Lets start with a few important observations.
- Every single conservation easement must now take into account the provisions of the new law as part of the planning process.
- Every single family lands situation must now take into account the provisions of the new law as part of the planning process.
- Many conservation easements that have already been recorded should now be reviewed because of the provisions of the new law.
- The new law will make planning immediately after the death of many
landowners complex, difficult, expensive, possibly highly beneficial, and absolutely necessary.
- With proper comprehensive planning,
owners of important land can protect that land and save many
more estate tax dollars than was possible under the old law.
Background In mid-1997, President
Clinton signed into law the Taxpayer Relief Act of 1997. The
commentary on that legislation generally focused on the cut in
the capital gains rate to 20%, education and retirement-saving
incentives, and lower estate tax rates for individuals and
some family-owned businesses.
For landowners and land trusts, however, there is more news
and good news. The new legislation also included a modified
version of The American Farm and Ranch Protection Act, an
important new tax incentive for landowners
The original version of The American Farm and Ranch
Protection Act was first introduced in Congress in 1990 by
Senator John Chafee and Congressman Richard Schulze. The
proposal originated with the Piedmont Environmental Council
(PEC), based in northern Virginia. Some PEC supporters and
representatives became convinced of the need for additional
tax code incentives for land protection and came up with the
following simple, direct proposal for relief: land subject to
a conservation easement under Section 170(h) of the tax code
should be totally exempt from estate tax. That was essentially
the provision introduced by Senator Chafee and Congressman
Schulze in 1990. Over the next several years, as the federal
legislative process moved forward, the proposal became more
complex and less comprehensive. However, it remains an
important new incentive for private, voluntary land
conservation that landowners, their advisors, and land trusts
must become familiar with.
How The New Law Works
The American Farm and Ranch Protection Act adds to the tax
code a new Section 2031(c), Estate Tax With Respect to Land
Subject to a Qualified Conservation Easement.
Before we review the specific rules of Section 2031(c), let
us clarify what this all means and what it doesnt mean.
It does mean that all of the existing conservation easement
rules of Section 170(h), the current conservation easement
section, are still intact and that Section 170(h) works
exactly the same way it did before the 1997 tax code changes.

**PROBLEM TO WORK ON**
From the conservation easement passage above, list every person it mentions by name, with the title it gives each one.

**DATASET EXCERPT**
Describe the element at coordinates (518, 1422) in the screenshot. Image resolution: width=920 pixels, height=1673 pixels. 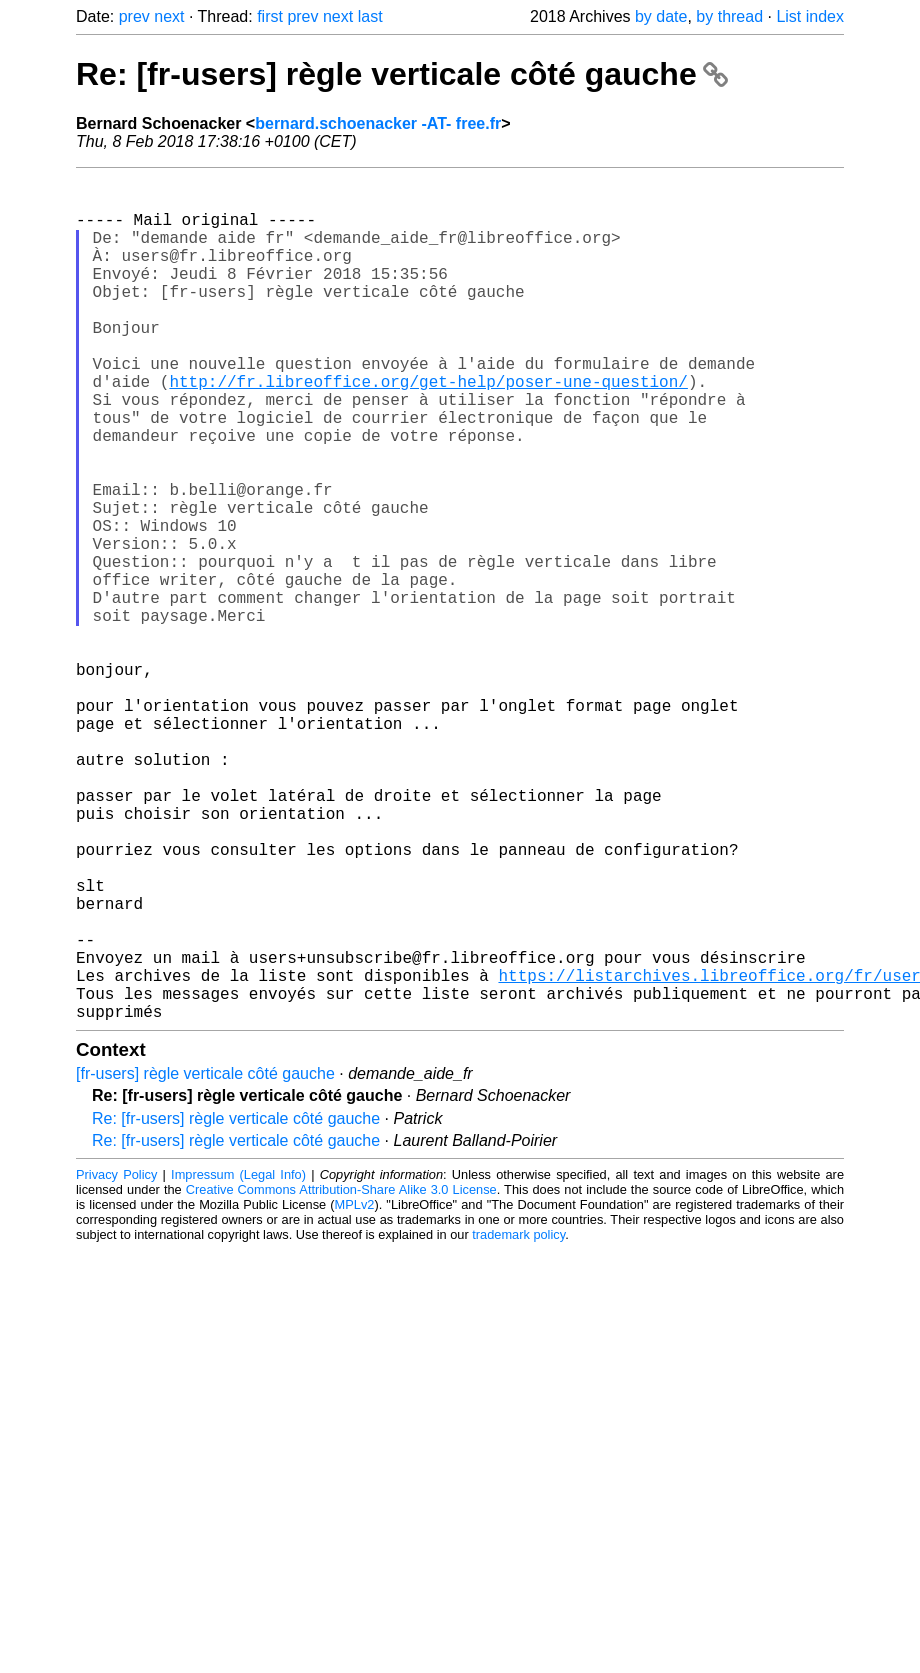
I see `trademark policy` at that location.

**RESPONSE**
- President Clinton
- Senator John Chafee
- Congressman Richard Schulze